The Biomaterials and Bioengineering Laboratory at the Catholic University of Valencia, led by researcher Ángel Serrano, has spearheaded an international project in collaboration with Kyoto University and the Institute of Science Tokyo that has succeeded in developing an innovative method for evaluating antiviral materials without the need to work with dangerous viruses in high-security laboratories.

This breakthrough, published in the prestigious journal Materials Today Advances, makes it possible to safely and efficiently analyse the ability of different materials to inactivate a virus — achieving efficacy levels that in some cases have exceeded 99% against pathogens such as COVID-19. The system uses bacteriophages, harmless viruses that only infect bacteria, enabling research to be carried out under far more accessible conditions, at lower cost and with reduced biosafety requirements, thereby accelerating the discovery of antiviral materials and reducing the generation of infectious waste. In addition, it combines enveloped and non-enveloped viral models, broadening its ability to assess material effectiveness of materials.
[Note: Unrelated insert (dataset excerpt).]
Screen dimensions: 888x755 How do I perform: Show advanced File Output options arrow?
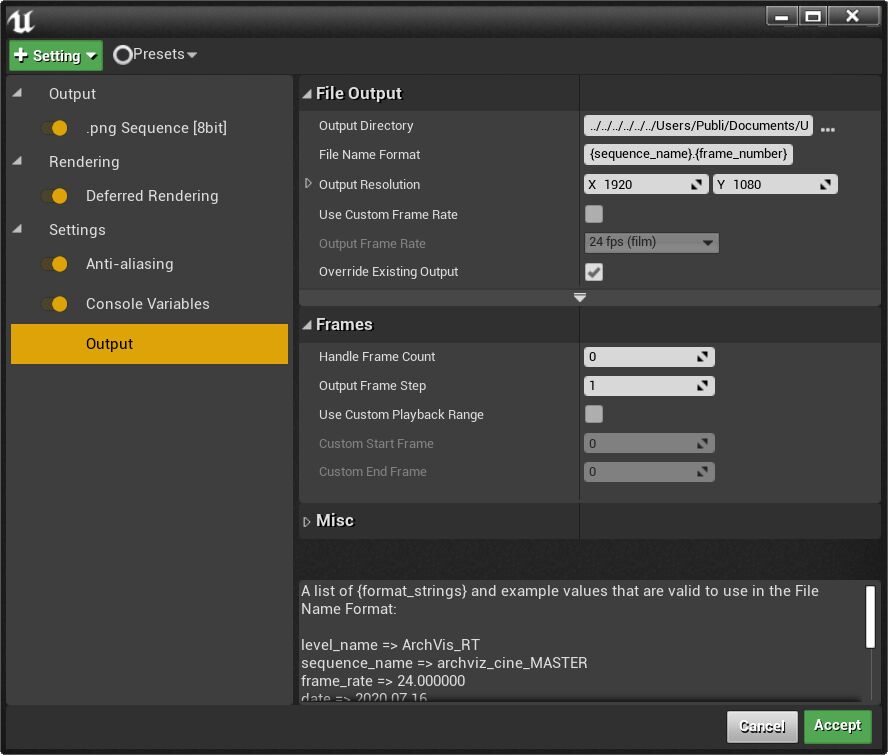click(579, 298)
In the antiviral field, treatments are fairly limited, so a preventive approach is extremely important, and that is where materials play a key role,” explains Miguel Martí, researcher at the Catholic University of Valencia. He points out that the main obstacle until now has been the need to work with pathogenic viruses in high-biosafety environments, which considerably increases costs and restricts this type of research.

The study, led by principal investigator Ángel Serrano, also involved Miguel Martí and Alba Cano from the Catholic University of Valencia, as well as Rina Hashimoto from the Institute of Science Tokyo and Kazuo Takayama from both the Institute of Science Tokyo and Kyoto University.

Applications in healthcare, industry and prevention

The method has broad potential for the development of solutions across a range of fields, from healthcare protection to industrial applications. These include personal protective equipment such as masks and face shields, wound dressings, therapeutic hydrogels, air filtration systems and antiviral surface coatings.

Its versatility has been demonstrated across different types of biomaterials, reinforcing its potential for technology transfer. Specifically, it has been validated in electrospun polyester matrices, commonly used plastics in protective equipment such as polyethylene terephthalate (PET), as well as calcium alginate hydrogels used in biomedical applications, covering systems with a wide range of physical properties and applications.